» Exercise inputs
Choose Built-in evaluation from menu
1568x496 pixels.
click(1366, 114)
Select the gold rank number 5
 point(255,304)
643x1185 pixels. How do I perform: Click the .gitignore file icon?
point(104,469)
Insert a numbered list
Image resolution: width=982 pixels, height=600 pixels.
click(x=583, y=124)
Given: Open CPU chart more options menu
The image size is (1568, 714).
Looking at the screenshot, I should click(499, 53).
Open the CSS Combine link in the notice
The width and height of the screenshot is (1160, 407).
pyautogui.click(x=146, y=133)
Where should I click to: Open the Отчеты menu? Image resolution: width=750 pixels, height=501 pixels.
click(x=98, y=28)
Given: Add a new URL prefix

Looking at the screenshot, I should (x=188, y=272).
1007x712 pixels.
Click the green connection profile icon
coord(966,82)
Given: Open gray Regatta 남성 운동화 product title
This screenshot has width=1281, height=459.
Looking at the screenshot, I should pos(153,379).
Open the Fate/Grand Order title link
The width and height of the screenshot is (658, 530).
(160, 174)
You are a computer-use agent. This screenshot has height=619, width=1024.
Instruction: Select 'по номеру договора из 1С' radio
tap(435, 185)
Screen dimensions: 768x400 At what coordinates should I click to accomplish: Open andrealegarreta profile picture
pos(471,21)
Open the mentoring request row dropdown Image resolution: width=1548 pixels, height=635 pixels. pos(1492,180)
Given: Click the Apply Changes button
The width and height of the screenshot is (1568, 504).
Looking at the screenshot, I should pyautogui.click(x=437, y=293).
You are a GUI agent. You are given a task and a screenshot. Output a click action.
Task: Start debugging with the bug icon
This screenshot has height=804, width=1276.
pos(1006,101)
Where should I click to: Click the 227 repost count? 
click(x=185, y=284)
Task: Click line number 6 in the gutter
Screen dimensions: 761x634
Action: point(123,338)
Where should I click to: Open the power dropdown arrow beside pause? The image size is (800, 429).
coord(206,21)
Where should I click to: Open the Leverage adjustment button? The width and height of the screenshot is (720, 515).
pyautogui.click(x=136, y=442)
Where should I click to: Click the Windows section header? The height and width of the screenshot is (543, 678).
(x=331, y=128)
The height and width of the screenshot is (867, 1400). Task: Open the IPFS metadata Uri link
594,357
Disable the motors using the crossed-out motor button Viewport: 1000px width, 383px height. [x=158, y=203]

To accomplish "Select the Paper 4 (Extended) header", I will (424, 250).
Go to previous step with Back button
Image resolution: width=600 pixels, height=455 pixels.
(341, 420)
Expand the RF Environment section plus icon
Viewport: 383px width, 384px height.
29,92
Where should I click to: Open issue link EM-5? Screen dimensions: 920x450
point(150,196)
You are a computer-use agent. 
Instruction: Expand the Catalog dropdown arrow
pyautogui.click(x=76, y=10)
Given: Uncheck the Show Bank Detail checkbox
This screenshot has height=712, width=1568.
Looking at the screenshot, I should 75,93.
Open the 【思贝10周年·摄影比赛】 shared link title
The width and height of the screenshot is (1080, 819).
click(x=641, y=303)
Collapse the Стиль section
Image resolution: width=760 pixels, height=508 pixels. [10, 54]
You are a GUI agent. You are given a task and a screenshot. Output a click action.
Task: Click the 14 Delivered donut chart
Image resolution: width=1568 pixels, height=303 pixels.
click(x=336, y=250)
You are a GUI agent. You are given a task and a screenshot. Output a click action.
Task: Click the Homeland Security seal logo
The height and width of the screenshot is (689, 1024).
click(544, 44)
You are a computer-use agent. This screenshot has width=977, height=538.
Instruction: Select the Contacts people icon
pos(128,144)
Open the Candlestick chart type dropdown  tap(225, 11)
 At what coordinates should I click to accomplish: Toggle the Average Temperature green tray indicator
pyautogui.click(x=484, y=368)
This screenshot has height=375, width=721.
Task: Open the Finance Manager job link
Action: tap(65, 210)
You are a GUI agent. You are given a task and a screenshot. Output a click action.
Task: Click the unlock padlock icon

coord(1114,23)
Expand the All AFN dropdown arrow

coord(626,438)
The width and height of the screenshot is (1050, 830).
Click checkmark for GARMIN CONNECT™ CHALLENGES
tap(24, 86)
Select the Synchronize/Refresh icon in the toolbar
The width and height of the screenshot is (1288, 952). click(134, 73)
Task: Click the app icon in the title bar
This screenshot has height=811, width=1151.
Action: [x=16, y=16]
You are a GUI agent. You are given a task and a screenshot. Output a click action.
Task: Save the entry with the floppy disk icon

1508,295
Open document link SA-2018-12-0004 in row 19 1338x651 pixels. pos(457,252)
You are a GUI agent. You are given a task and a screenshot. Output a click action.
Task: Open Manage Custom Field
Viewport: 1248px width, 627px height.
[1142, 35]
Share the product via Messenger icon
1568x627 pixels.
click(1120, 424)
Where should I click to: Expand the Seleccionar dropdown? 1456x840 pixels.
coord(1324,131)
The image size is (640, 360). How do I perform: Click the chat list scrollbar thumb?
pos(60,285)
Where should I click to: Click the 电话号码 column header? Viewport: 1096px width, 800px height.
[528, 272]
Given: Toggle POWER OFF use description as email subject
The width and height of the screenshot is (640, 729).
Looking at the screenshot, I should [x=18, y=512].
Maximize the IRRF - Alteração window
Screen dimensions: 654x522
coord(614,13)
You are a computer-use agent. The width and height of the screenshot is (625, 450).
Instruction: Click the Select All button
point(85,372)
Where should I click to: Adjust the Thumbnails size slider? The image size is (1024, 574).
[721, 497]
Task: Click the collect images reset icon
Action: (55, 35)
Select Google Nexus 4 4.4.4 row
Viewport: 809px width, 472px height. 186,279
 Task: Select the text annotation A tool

» Work to be completed
Extract the full set of entries word for word.

» Output of the exercise
Choose Built-in evaluation from menu
1568x496 pixels.
click(1366, 114)
Select the gold rank number 5
 point(255,304)
643x1185 pixels. How do I perform: Click the .gitignore file icon?
point(104,469)
Insert a numbered list
Image resolution: width=982 pixels, height=600 pixels.
click(x=583, y=124)
Given: Open CPU chart more options menu
The image size is (1568, 714).
Looking at the screenshot, I should click(499, 53).
Open the CSS Combine link in the notice
The width and height of the screenshot is (1160, 407).
pyautogui.click(x=146, y=133)
Where should I click to: Open the Отчеты menu? Image resolution: width=750 pixels, height=501 pixels.
click(x=98, y=28)
Given: Add a new URL prefix

Looking at the screenshot, I should (x=188, y=272).
1007x712 pixels.
Click the green connection profile icon
coord(966,82)
Given: Open gray Regatta 남성 운동화 product title
This screenshot has width=1281, height=459.
Looking at the screenshot, I should pos(153,379).
Open the Fate/Grand Order title link
The width and height of the screenshot is (658, 530).
(160, 174)
You are a computer-use agent. This screenshot has height=619, width=1024.
Instruction: Select 'по номеру договора из 1С' radio
tap(435, 185)
Screen dimensions: 768x400 At what coordinates should I click to accomplish: Open andrealegarreta profile picture
pos(471,21)
Open the mentoring request row dropdown Image resolution: width=1548 pixels, height=635 pixels. pos(1492,180)
Given: Click the Apply Changes button
The width and height of the screenshot is (1568, 504).
Looking at the screenshot, I should pyautogui.click(x=437, y=293).
You are a GUI agent. You are given a task and a screenshot. Output a click action.
Task: Start debugging with the bug icon
This screenshot has height=804, width=1276.
pos(1006,101)
Where should I click to: Click the 227 repost count? 
click(x=185, y=284)
Task: Click line number 6 in the gutter
Screen dimensions: 761x634
Action: point(123,338)
Where should I click to: Open the power dropdown arrow beside pause? The image size is (800, 429).
coord(206,21)
Where should I click to: Open the Leverage adjustment button? The width and height of the screenshot is (720, 515).
pyautogui.click(x=136, y=442)
Where should I click to: Click the Windows section header? The height and width of the screenshot is (543, 678).
(x=331, y=128)
The height and width of the screenshot is (867, 1400). Task: Open the IPFS metadata Uri link
594,357
Disable the motors using the crossed-out motor button Viewport: 1000px width, 383px height. [x=158, y=203]

To accomplish "Select the Paper 4 (Extended) header", I will (424, 250).
Go to previous step with Back button
Image resolution: width=600 pixels, height=455 pixels.
(341, 420)
Expand the RF Environment section plus icon
Viewport: 383px width, 384px height.
29,92
Where should I click to: Open issue link EM-5? Screen dimensions: 920x450
point(150,196)
You are a computer-use agent. 
Instruction: Expand the Catalog dropdown arrow
pyautogui.click(x=76, y=10)
Given: Uncheck the Show Bank Detail checkbox
This screenshot has height=712, width=1568.
Looking at the screenshot, I should 75,93.
Open the 【思贝10周年·摄影比赛】 shared link title
The width and height of the screenshot is (1080, 819).
click(x=641, y=303)
Collapse the Стиль section
Image resolution: width=760 pixels, height=508 pixels. [10, 54]
You are a GUI agent. You are given a task and a screenshot. Output a click action.
Task: Click the 14 Delivered donut chart
Image resolution: width=1568 pixels, height=303 pixels.
click(x=336, y=250)
You are a GUI agent. You are given a task and a screenshot. Output a click action.
Task: Click the Homeland Security seal logo
The height and width of the screenshot is (689, 1024).
click(544, 44)
You are a computer-use agent. This screenshot has width=977, height=538.
Instruction: Select the Contacts people icon
pos(128,144)
Open the Candlestick chart type dropdown  tap(225, 11)
 At what coordinates should I click to accomplish: Toggle the Average Temperature green tray indicator
pyautogui.click(x=484, y=368)
This screenshot has height=375, width=721.
Task: Open the Finance Manager job link
Action: tap(65, 210)
You are a GUI agent. You are given a task and a screenshot. Output a click action.
Task: Click the unlock padlock icon

coord(1114,23)
Expand the All AFN dropdown arrow

coord(626,438)
The width and height of the screenshot is (1050, 830).
Click checkmark for GARMIN CONNECT™ CHALLENGES
tap(24, 86)
Select the Synchronize/Refresh icon in the toolbar
The width and height of the screenshot is (1288, 952). click(134, 73)
Task: Click the app icon in the title bar
This screenshot has height=811, width=1151.
Action: [x=16, y=16]
You are a GUI agent. You are given a task and a screenshot. Output a click action.
Task: Save the entry with the floppy disk icon

1508,295
Open document link SA-2018-12-0004 in row 19 1338x651 pixels. pos(457,252)
You are a GUI agent. You are given a task and a screenshot. Output a click action.
Task: Open Manage Custom Field
Viewport: 1248px width, 627px height.
[1142, 35]
Share the product via Messenger icon
1568x627 pixels.
click(1120, 424)
Where should I click to: Expand the Seleccionar dropdown? 1456x840 pixels.
coord(1324,131)
The image size is (640, 360). How do I perform: Click the chat list scrollbar thumb?
pos(60,285)
Where should I click to: Click the 电话号码 column header? Viewport: 1096px width, 800px height.
[528, 272]
Given: Toggle POWER OFF use description as email subject
The width and height of the screenshot is (640, 729).
Looking at the screenshot, I should [x=18, y=512].
Maximize the IRRF - Alteração window
Screen dimensions: 654x522
coord(614,13)
You are a computer-use agent. The width and height of the screenshot is (625, 450).
Instruction: Click the Select All button
point(85,372)
Where should I click to: Adjust the Thumbnails size slider? The image size is (1024, 574).
[721, 497]
Task: Click the collect images reset icon
Action: (55, 35)
Select Google Nexus 4 4.4.4 row
Viewport: 809px width, 472px height. 186,279
 Task: Select the text annotation A tool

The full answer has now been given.